Mantener un programa draconiano de austeridad sin controles sindicales, con medios de comunicación cada vez más libres, con partidos políticos susceptibles de aprovechar el desgaste gubernamental, todo ello al cabo de 12 años de estancamiento económico y 65 años de autoritarismo político, se antoja difícil. Y lograr que la oposición -de izquierda y de derecha, política e ideológica, social e intelectual- se alinee llanamente con una plataforma económica ajena e impopular resulta por lo menos improbable. O la apertura política provoca un golpe de timón económico, o desemboca en una regresión autoritaria impuesta por el descontento social, la protesta en las calles y las fuerzas centrífugas en el seno de los partidos políticos. Si bien en la vida real las disyuntivas nunca son tan categóricas, es perfectamente posible -más aún, muy probable- que, a la vuelta de algunas semanas o meses, la tentativa de separar política Y economía devenga en una nueva crisis mexicana, una más, como si no bastara la actual. Podría ocurrir en un mes de mayo efervescente, ya no en el Barrio Latino hace 27 años, sino en el Zócalo de la Ciudad de México.

Es tanto más factible este desenlace cuanto que al presidente Zedillo no le quedan muchos cartuchos en sus cananas. Si los mercados no se estabilizan en los próximos días -y sus designios son insondables-, pronto el mandatario mexicano se verá obligado a echar mano de sus últimas fichas, que inevitablemente surtirán rendimientos decrecientes. Esas fichas incluyen la detención de Carlos Salinas o de quien fungiera como su virtual primer ministro, José Córdoba, que serían acusados de distintas fechorías; la suspensión de pagos más o menos voluntaria de parte o de toda la deuda externa mexicana, y la celebración de un nuevo acuerdo político y social en México, acompañado de un giro en la política económica y de la conformación de un Gabinete de guerra o Gobierno de emergencia nacional. Cada opción puede acontecer sola o en combinación con otras.
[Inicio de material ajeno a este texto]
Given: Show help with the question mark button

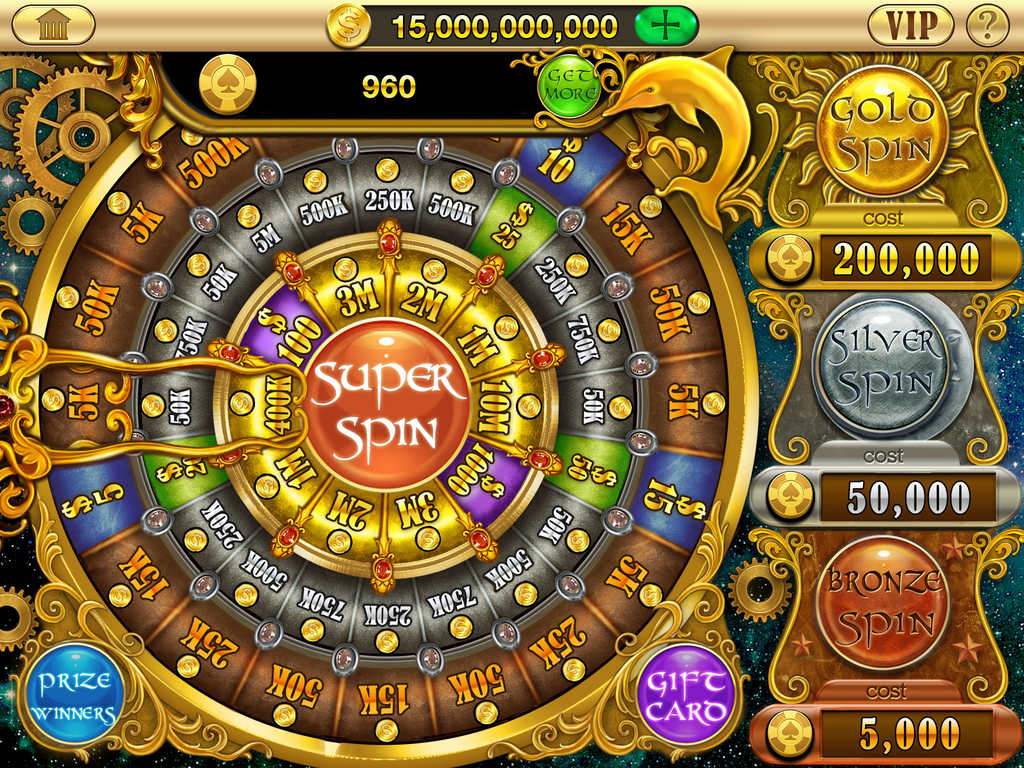Looking at the screenshot, I should pos(987,25).
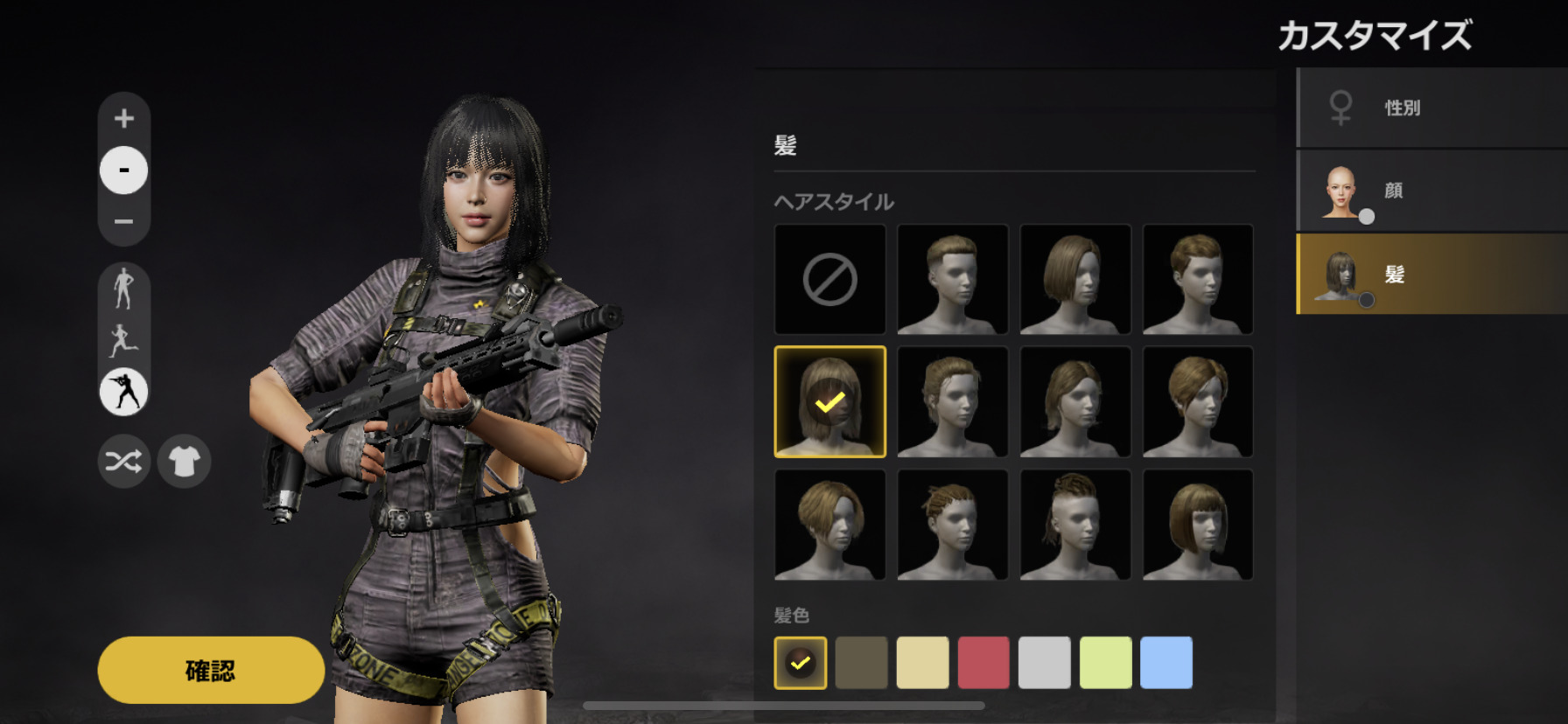Choose the no-hair option tile
This screenshot has width=1568, height=724.
click(830, 279)
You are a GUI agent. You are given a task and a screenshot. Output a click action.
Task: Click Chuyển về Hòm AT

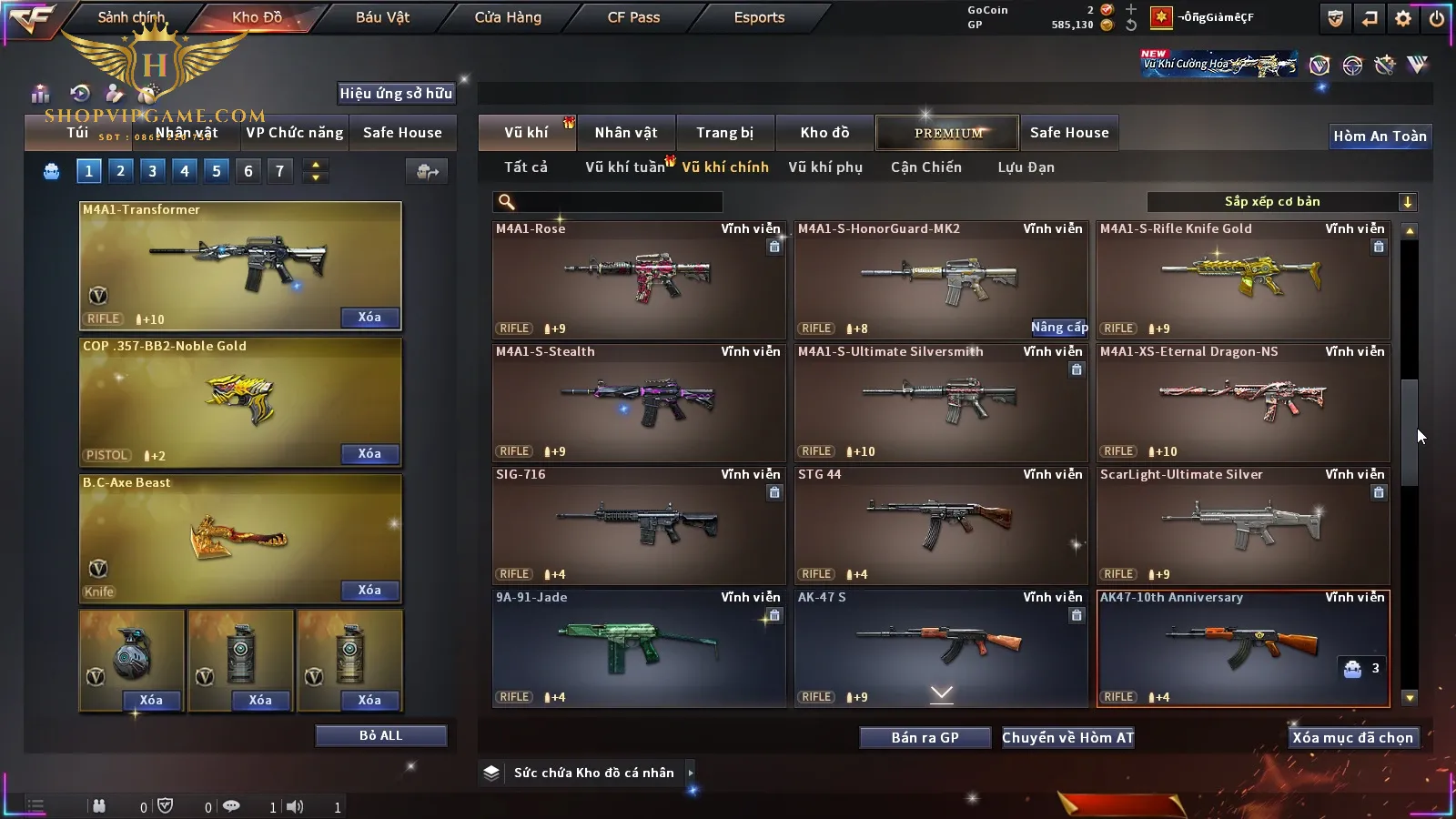1068,738
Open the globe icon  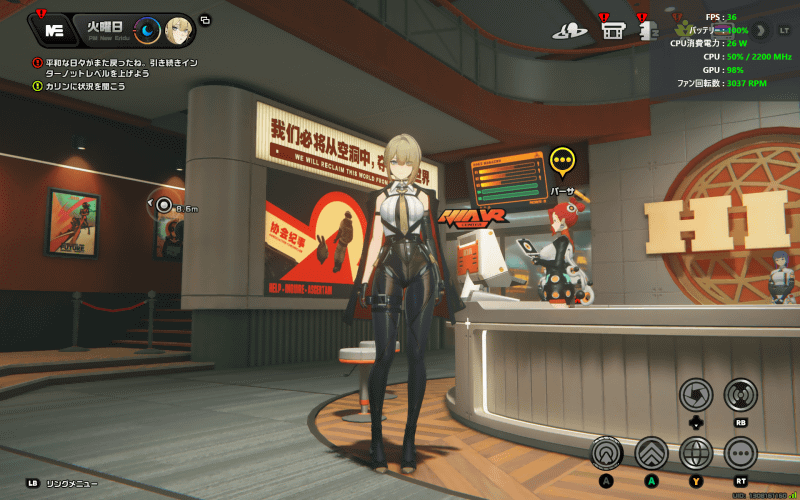click(x=696, y=453)
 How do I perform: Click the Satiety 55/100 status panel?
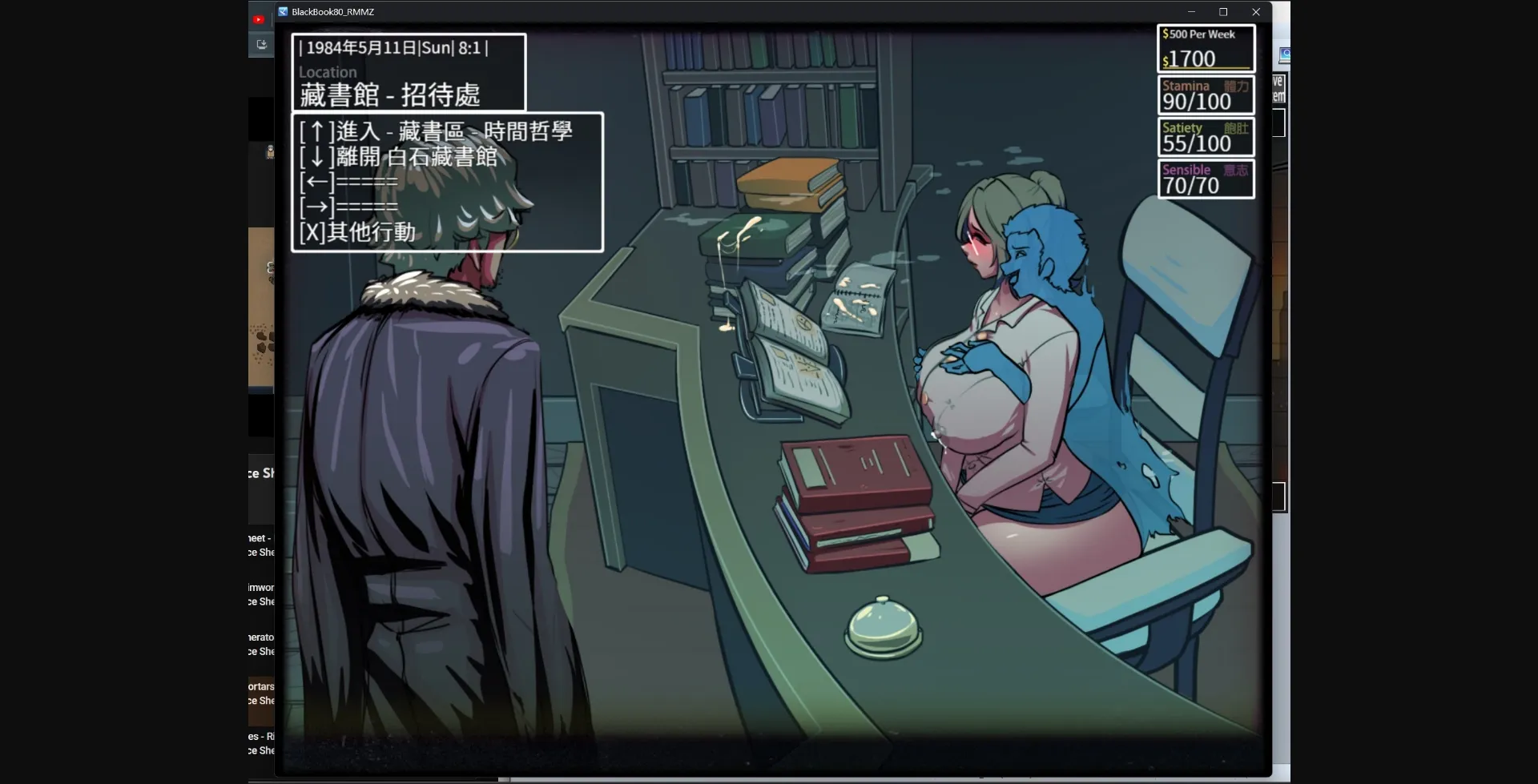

Las dos primeras alternativas son aleatorias y escapan al ámbito de lo previsible. La tercera sigue siendo viable, incluso probable, pero carece de fundamentos sin un casamiento de economía y política. La síntesis significa utilizar la democratización real que Ernesto Zedillo presume perseguir, para imponerle al modelo económico actual los ajustes y las rectificaciones que requiere, y que la inmensa mayoría de los mexicanos exige. La primavera tolera todas las esperanzas.

Jorge G. Castañeda es profesor de Relaciones Internacionales de la Universidad Nacional Autónoma de México.